WHAT TO WORK ON ▸
Your answer is the lines below, exactly, from the one that contains "Task: Click the 일별 시세 heading" through the one that contains "The width and", both included.

EXERCISE DATA ▸
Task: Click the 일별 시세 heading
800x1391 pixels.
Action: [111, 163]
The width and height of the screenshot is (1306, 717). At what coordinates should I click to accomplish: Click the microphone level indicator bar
==
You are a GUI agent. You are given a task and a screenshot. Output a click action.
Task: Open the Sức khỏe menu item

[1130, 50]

TASK SOLUTION ▸
Task: Click the 일별 시세 heading
800x1391 pixels.
Action: [111, 163]
The width and height of the screenshot is (1306, 717). At what coordinates should I click to accomplish: Click the microphone level indicator bar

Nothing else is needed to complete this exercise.